Le ciel français se transforme depuis ce début de semaine, sous l’effet d’une masse d’air chargée en particules venues du Sahara. Le phénomène, observé dès le 3 mars, concerne d’abord le sud du pays, particulièrement Marseille et les Bouches-du-Rhône. Selon Météo France, ce nuage migrera progressivement vers l’ensemble de l’Hexagone, atteignant des niveaux notables jusqu’au nord en fin de semaine.
La tempête Regina, positionnée au large des Canaries, semble être à l'origine du phénomène : un puissant flux de sud favorise la remontée d’air chaud et transporte avec lui des poussières sahariennes en altitude. Ce mécanisme est récurrent lors des premiers redoux printaniers et s’accompagne d’une hausse des températures (de 2 à 4°C au-dessus des normales de saison). À Marseille, le mercure devait approcher 18°C ces derniers jours, tandis que des maximales allant jusqu’à 21°C sont attendues jeudi 5 mars à Molesme (Côte-d’Or).
Météo France précise que les voiles nuageux enrichis en sable donnent « une impression mitigée », ternissant le ciel et provoquant des teintes jaunes, orangées, voire rouges, surtout lorsque le soleil est bas. Le phénomène optique provient de la diffusion de la lumière sur les fines particules de poussière, accentuée les matins et soirs.
Des conséquences néfastes pour la santé
L’épisode actuel s’accompagne de possibles dépôts de poussière sur véhicules, habitations et mobilier urbain. Les averses attendues entre jeudi soir et vendredi matin pourraient donner lieu à des pluies boueuses, particulièrement dans le sud et le sud-ouest. Dans certaines régions comme le Languedoc-Roussillon, des dépôts ocre sont signalés sur les terrasses, vitres et voitures. En l’absence de pluie, ces particules s’accumulent en surface, rendant tout nettoyage prématuré inefficace.
La situation diffère en Normandie où, selon La Chaîne Météo, le phénomène reste plus discret : le ciel y apparaît simplement plus voilé, avec peu de dépôts au sol en l’absence de précipitations notables. Ailleurs, l’accumulation de sable du Sahara s’intensifiera jusqu’au pic attendu jeudi 5 mars, avant une lente dissipation prévue à compter du week-end.

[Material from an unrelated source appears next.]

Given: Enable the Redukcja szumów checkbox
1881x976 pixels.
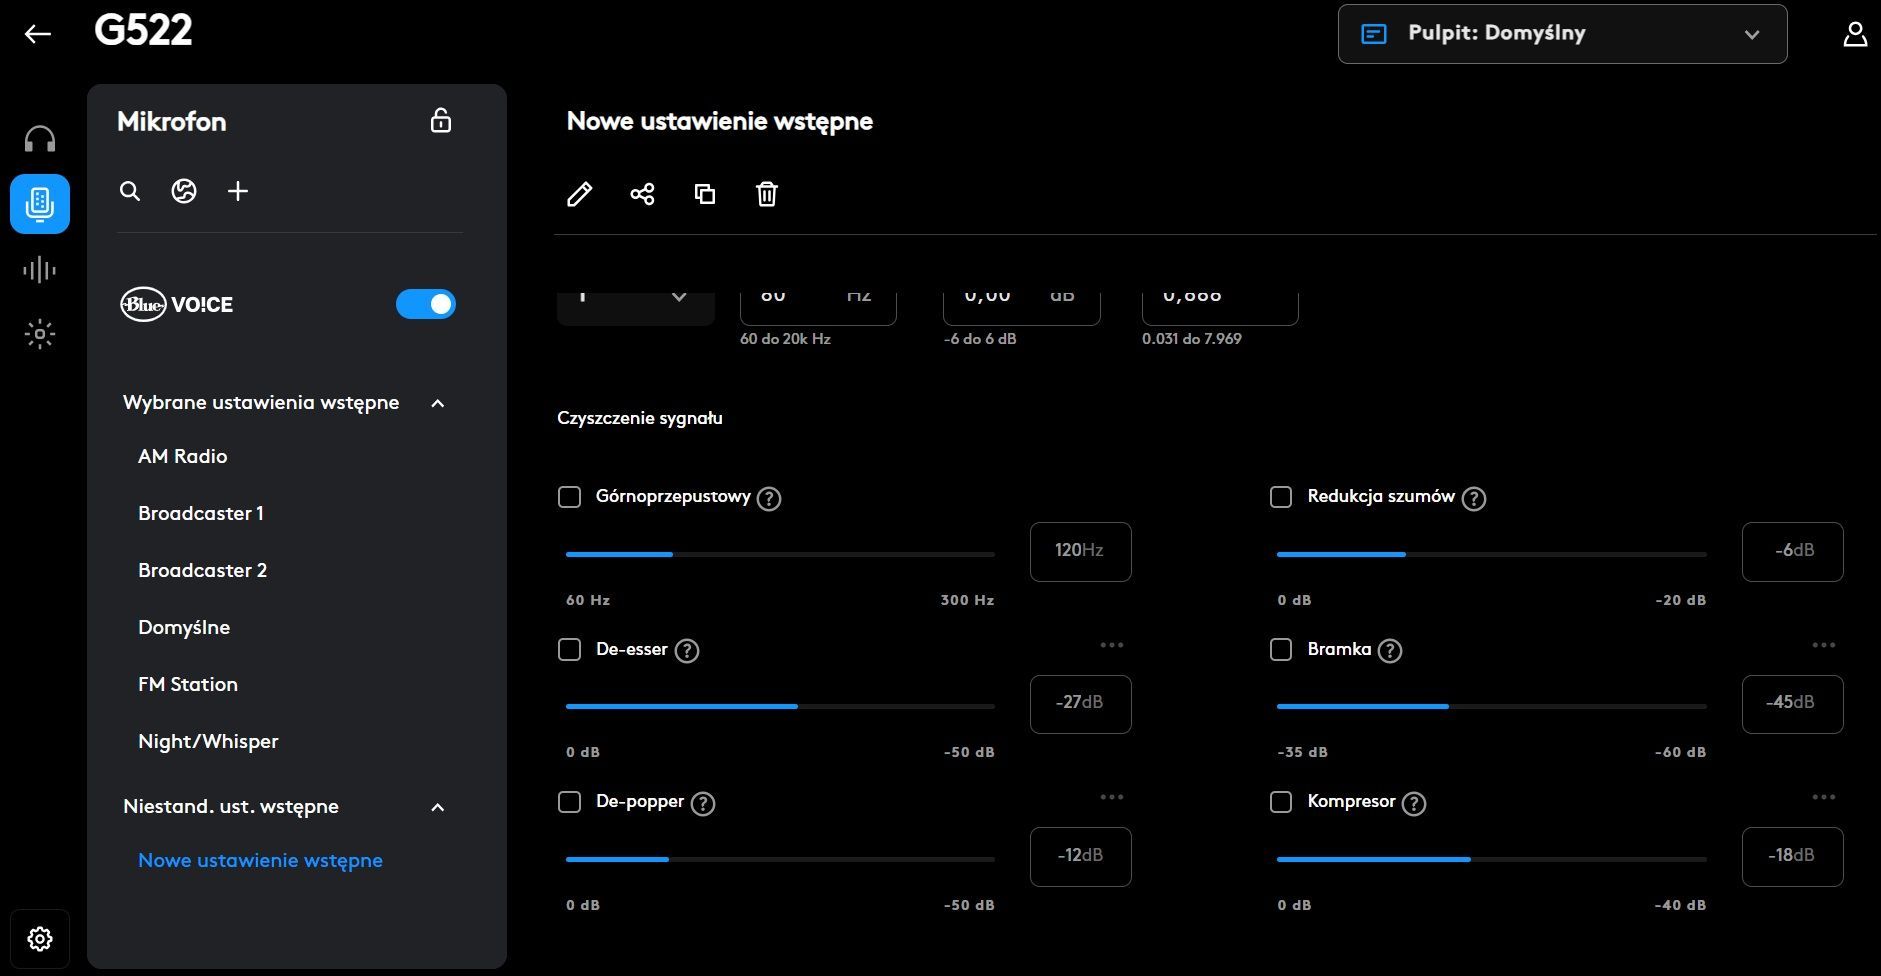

Au niveau sanitaire, l’air se charge de particules fines, dégradant la qualité globale de l’atmosphère. La Chaîne Météo avertit sur le risque de gêne accrue pour les personnes souffrant d’asthme ou de maladies cardio-respiratoires, pouvant ressentir essoufflement, toux ou irritations. Ce contexte survient alors que les niveaux de pollen demeurent élevés dans l’air, ce qui peut amplifier les désagréments pour les personnes sensibles.
Une teinte particulière, une douceur marquée et une vigilance maintenue
Les effets du sable du Sahara Marseille et dans de nombreuses autres régions s’observent sous forme de ciels laiteux à colorations spectaculaires, marquant les débuts et fins de journée par des nuances jaunes, orangées ou rouges particulièrement intenses. À Dijon, les prévisionnistes locaux qualifient l’épisode actuel de « plus conséquent » que celui de la semaine précédente, tout en rappelant que la saison du printemps est fréquemment propice à ces remontées.
Météo France et les différents organismes météorologiques assurent un suivi régulier, indiquant que, malgré la persistance de ces poussières, la semaine suivante devrait offrir des conditions plus stables. Jusqu’alors, la vigilance reste de mise pour les personnes sensibles et lors des précipitations, où le risque de « pluies de sable » favorise l’apparition d’une pellicule ocre caractéristique en surface.